Captive and RRG Programs – Strategic Risk-Financing Partners Supporting North Carolina Senior-Care Organizations
Helping North Carolina Senior-Care Ecosystems Through Captive and Risk-Retention Group Program Structures
“Captive Programs (RRG)” refers to risk-financing arrangements that use captive insurance companies and risk-retention groups (RRGs) to let organizations insure their own risks collectively. Captive insurance companies are formed under state law to insure a broad range of risks, while RRGs are formed under the federal Liability Risk Retention Act and are limited to liability insurance for member-owners. These structures do not provide hybrid LTC life products; they are alternative risk-financing tools for property, liability, and sometimes other exposures. For North Carolina senior-care ecosystems, captive and RRG programs matter when providers seek greater control over costs, coverage, and risk-management strategies.
Who Are Captive and RRG Programs in Long-Term-Care and Senior-Care Risk?
Captive insurance programs allow a company or group of companies to create their own insurance vehicle, collecting premiums, building reserves, and using data to guide underwriting and safety efforts. RRGs, by contrast, are liability-only entities in which all insureds must be owners and share similar risks and industries—such as senior-care providers. Both structures rely heavily on five or more years of detailed loss history, strong risk-management practices, and hands-on governance by member-owners.
In North Carolina, senior-care organizations may join group captives or RRGs focused on healthcare, senior-care, or social-service risks, using these programs to stabilize premiums and align incentives for loss reduction.
Why North Carolina Senior-Care Ecosystems Need Captive Programs and RRGs
North Carolina senior-care ecosystems may rely on captive and RRG programs when:
- Traditional insurance markets are volatile or tightening for senior-living liability and property.
- Providers want to pool risk with peers and participate in underwriting profit and surplus.
- Captive managers and RRG boards require high-quality data from NC members to manage capital, reinsurance, and safety initiatives.
That makes structured, comparable documentation across member facilities critical to the success of these programs.
Case Study: Group Captive/RRG Participation by a North Carolina Senior-Care Operator
A North Carolina senior-care operator with multiple sites considers joining a group captive program that also uses RRG structures for liability. Captive advisors explain that eligibility will depend on:
- At least five years of detailed loss runs by line, including incurred and paid losses.
- Evidence of robust safety and risk-management programs, with incident trends improving over time.
- Financial stability and governance capacity to participate actively in the captive.
The operator’s documentation is fragmented, and trend analysis is difficult beyond simple spreadsheets. Captive underwriters struggle to model risk confidently, and the NC provider faces delayed or less favorable terms.

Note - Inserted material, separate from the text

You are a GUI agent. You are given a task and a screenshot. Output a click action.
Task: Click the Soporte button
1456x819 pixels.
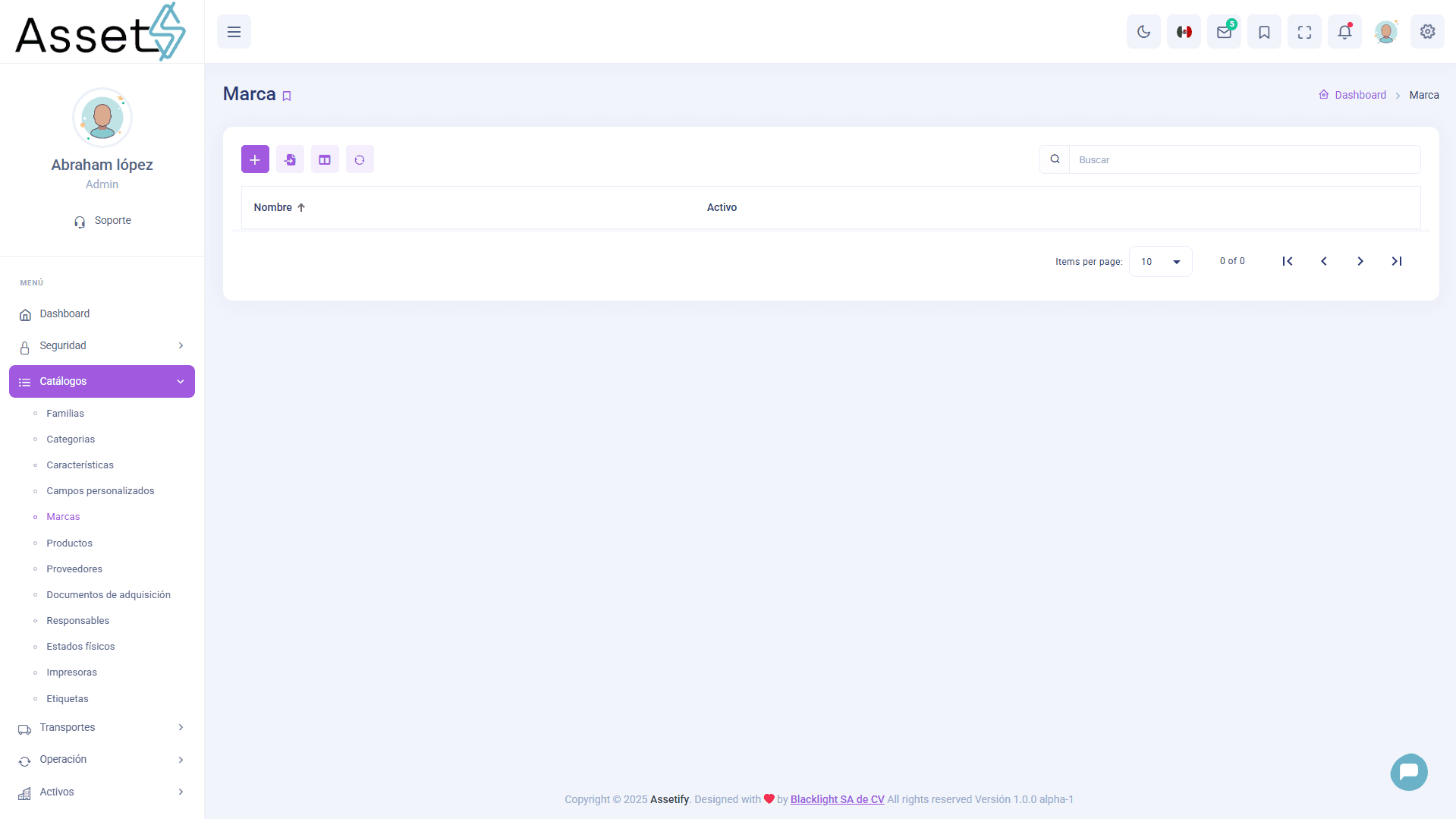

The organization adopts Caring Data, building a unified incident and risk-management data set across all NC facilities. It captures incidents, ADL and functional changes, staffing metrics, safety initiatives, and return-to-work efforts in one platform. When captive and RRG stakeholders ask for information, the NC operator provides clear, exportable data showing trends, mitigation, and governance discipline, strengthening its position in the program.
How Caring Data Complements Captive Programs and RRG Structures
Caring Data helps North Carolina senior-care organizations meet the documentation expectations of captive and RRG programs. For NC providers, Caring Data:
- Links incidents and operational metrics to safety initiatives and governance decisions.
- Simplifies compiling the multi-year loss and exposure data required for feasibility studies and ongoing reviews.
- Improves transparency for boards, actuaries, captive managers, and fellow members about risk performance and improvement.
Explore Caring Data:
Book a Demo:
https://calendly.com/saile/60min
Testimonial
“Because our North Carolina senior-care organization participates in captive and RRG programs, the quality of our data has a direct impact on capital, pricing, and member relationships. Caring Data has helped us centralize and elevate our incident and risk-management data, which our captive and RRG partners now use when reviewing North Carolina performance. I would recommend this combination to any North Carolina senior-care provider exploring captive structures.”
— CFO, Senior-Care Organization in Captive/RRG Program, North Carolina
Key Contact
Captive Programs (RRG)
Captives and RRG differences: “Captives and RRGs: Understanding the Key Differences”
Captive program strategy: “Captive Insurance Programs: A Strategic Tool for Risk Management”
Representative site: https://www.captiverisk.com
Phone (example listing): (602) 364-4490; 602-364-0267
Contact example:
info@captiverisk.com; subject-matter experts like Victoria Fimea as referenced in captive-risk materials
Final Thoughts
North Carolina senior-care ecosystems benefit from captive and RRG approaches that align insurance costs with long-term risk-management performance. Caring Data provides the documentation infrastructure that makes those sophisticated programs data-driven and fair for members.